■ **JOB 1**
Decide whether each statement below agrees with the passage on life's purpose, answering yes or no and quoting the deciding words of that passage exactly: (a) The passage says nobody wants pain. (b) The passage names childbirth among the things of greatest meaning. (c) The passage states that the one who dies with the most toys wins.

If life is only about physical pleasure, productivity, and looking good, then "death with dignity" is an effective suicide exit plan.

Yet, what if life is more than that? Did the Almighty create this world so we can tally how many steaks enjoyed and how many adventures taken? Does he who dies with the most toys really win?

Nobody wants pain, but should pain be the determining factor in the quality of life? Rather, isn't pain the price we pay for growth and accomplishment -- especially those with greatest meaning: childbirth, raising a family, helping others, strengthening the community, developing courage and character, purifying the soul.

Isn't life more than just seeking comfort, followed by a comfortable exit?

What if the Almighty created us for a higher purpose? What if He instilled into every human being a soul -- and our challenge in life is to perfect that soul through working on our character and overcoming challenges?

■ **JOB 2**
Reproduce the stretch of the listing from the line containing "The height and" through the line containing "[x=271, y=386]", leaving out any pictures.

■ **DATA SECTION**
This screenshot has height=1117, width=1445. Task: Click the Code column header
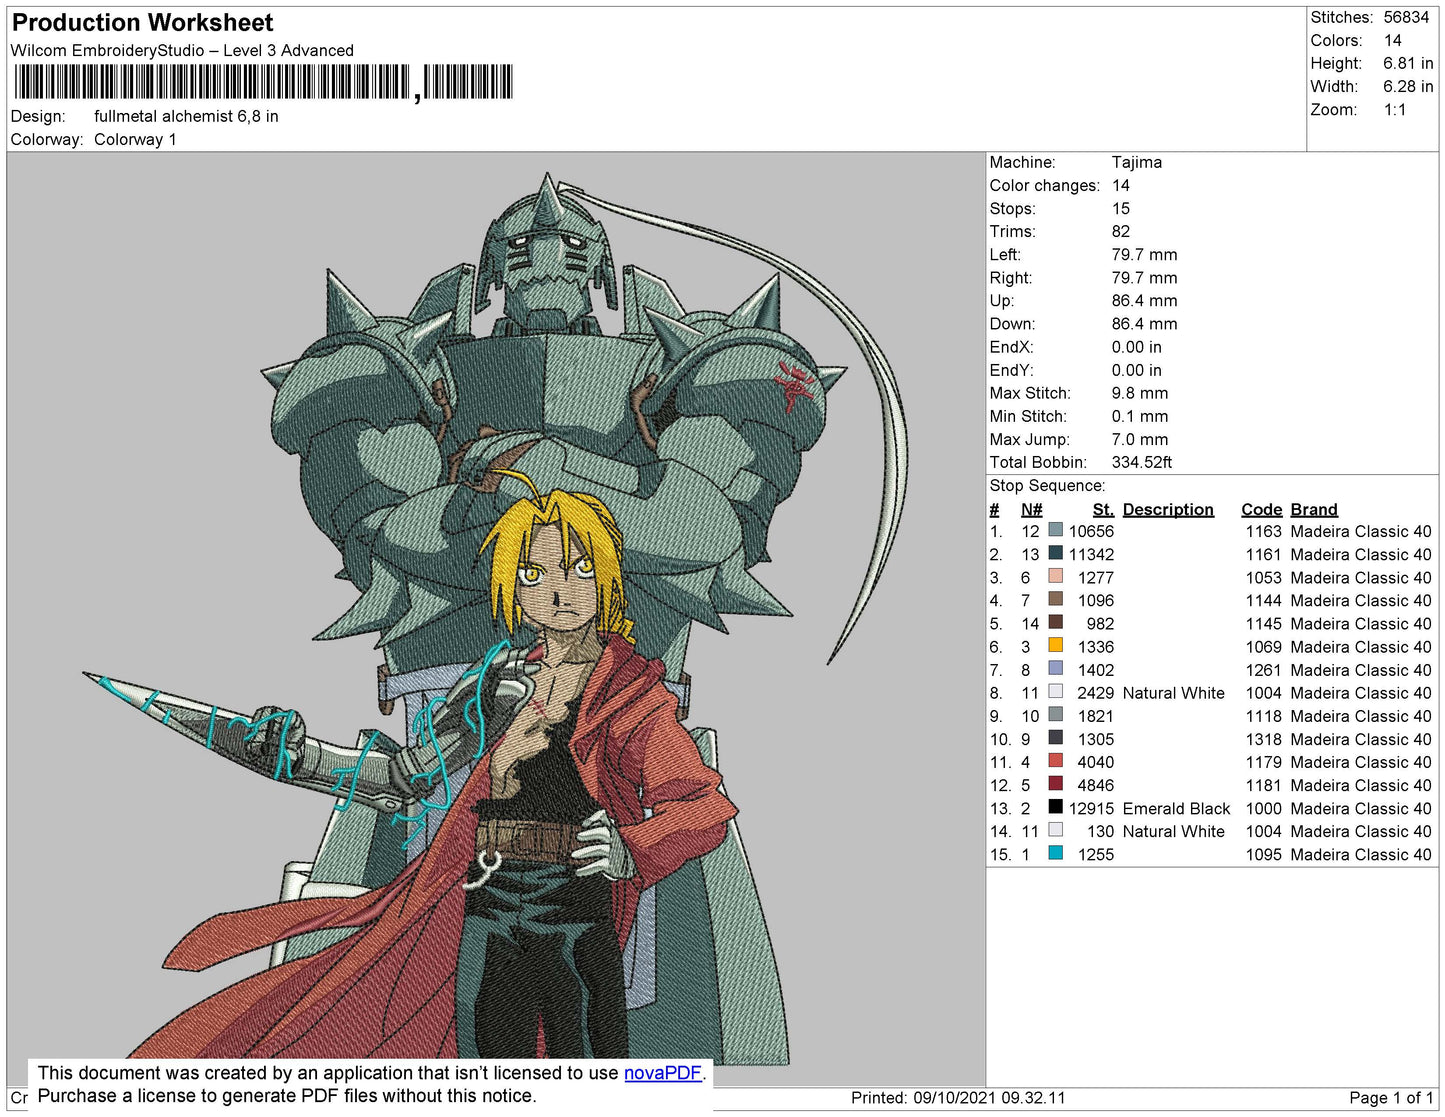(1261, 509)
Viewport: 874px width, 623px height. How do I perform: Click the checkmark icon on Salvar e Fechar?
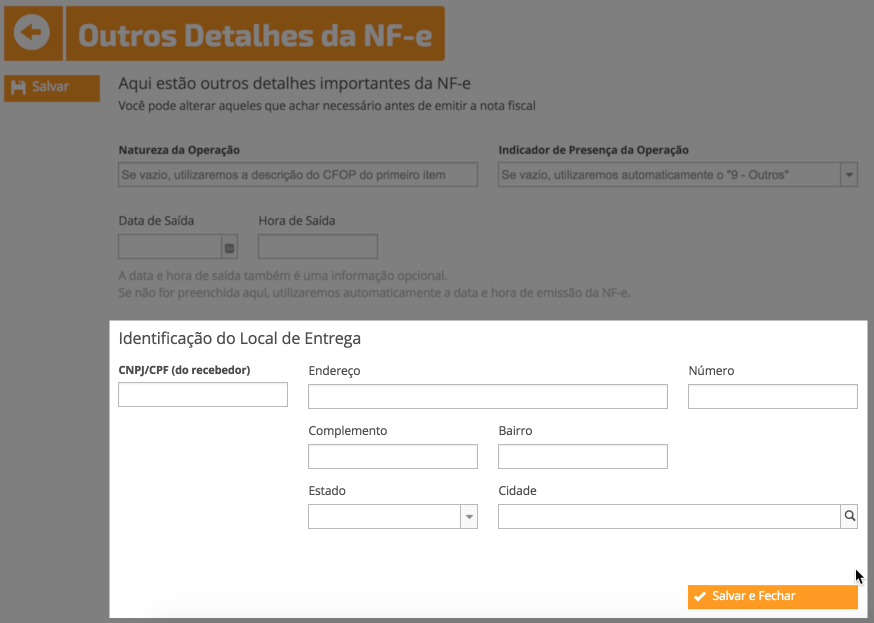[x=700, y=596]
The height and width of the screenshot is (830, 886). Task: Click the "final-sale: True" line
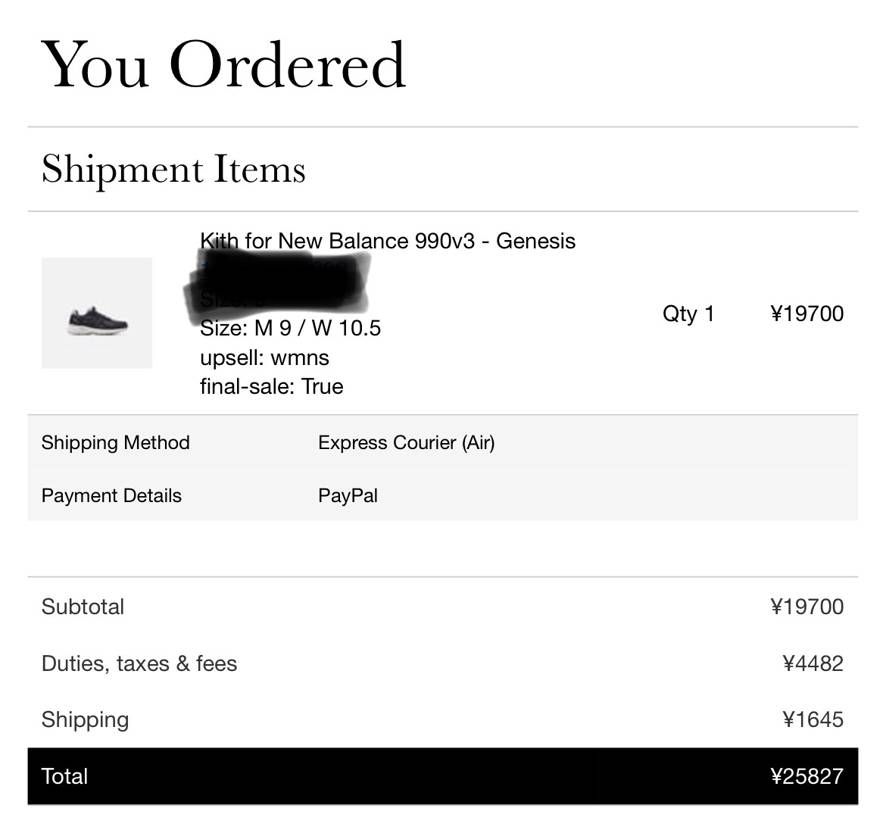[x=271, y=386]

---

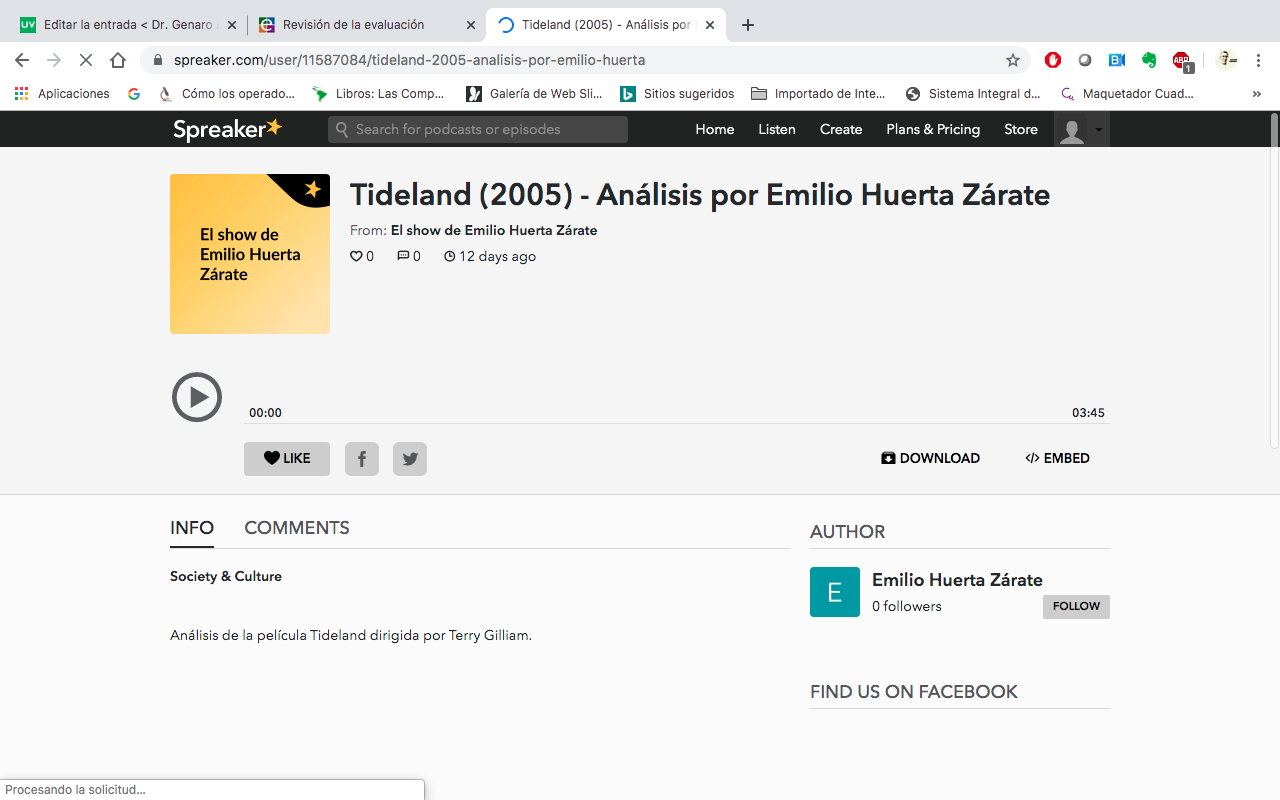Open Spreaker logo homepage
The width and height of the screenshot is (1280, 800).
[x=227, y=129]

--

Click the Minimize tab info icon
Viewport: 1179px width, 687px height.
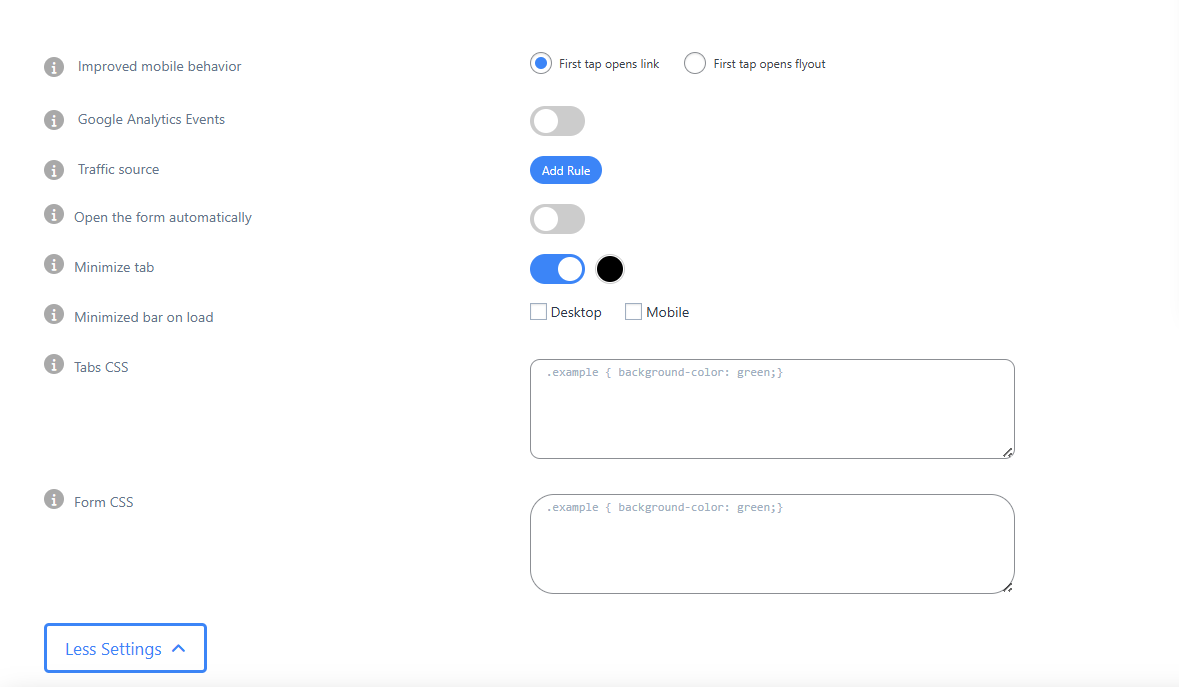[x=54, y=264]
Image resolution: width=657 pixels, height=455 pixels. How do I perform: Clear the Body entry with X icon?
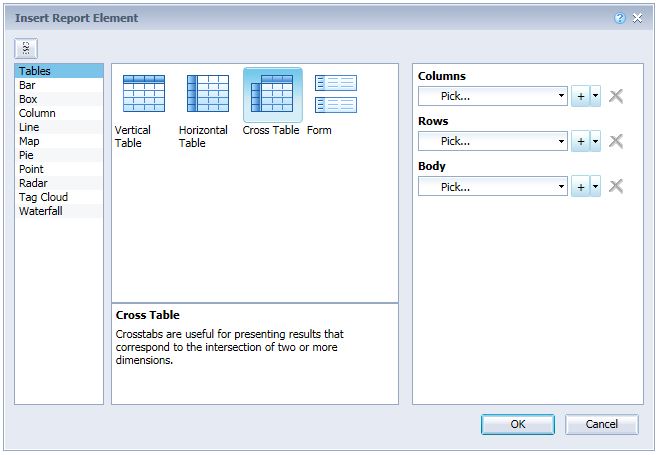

■ **EXERCISE SOLUTION 1**
(a) Yes: "Nobody wants pain"
(b) Yes: "especially those with greatest meaning: childbirth"
(c) No: "Does he who dies with the most toys really win?"

■ **EXERCISE SOLUTION 2**
The height and width of the screenshot is (830, 886). Task: Click the "final-sale: True" line
[x=271, y=386]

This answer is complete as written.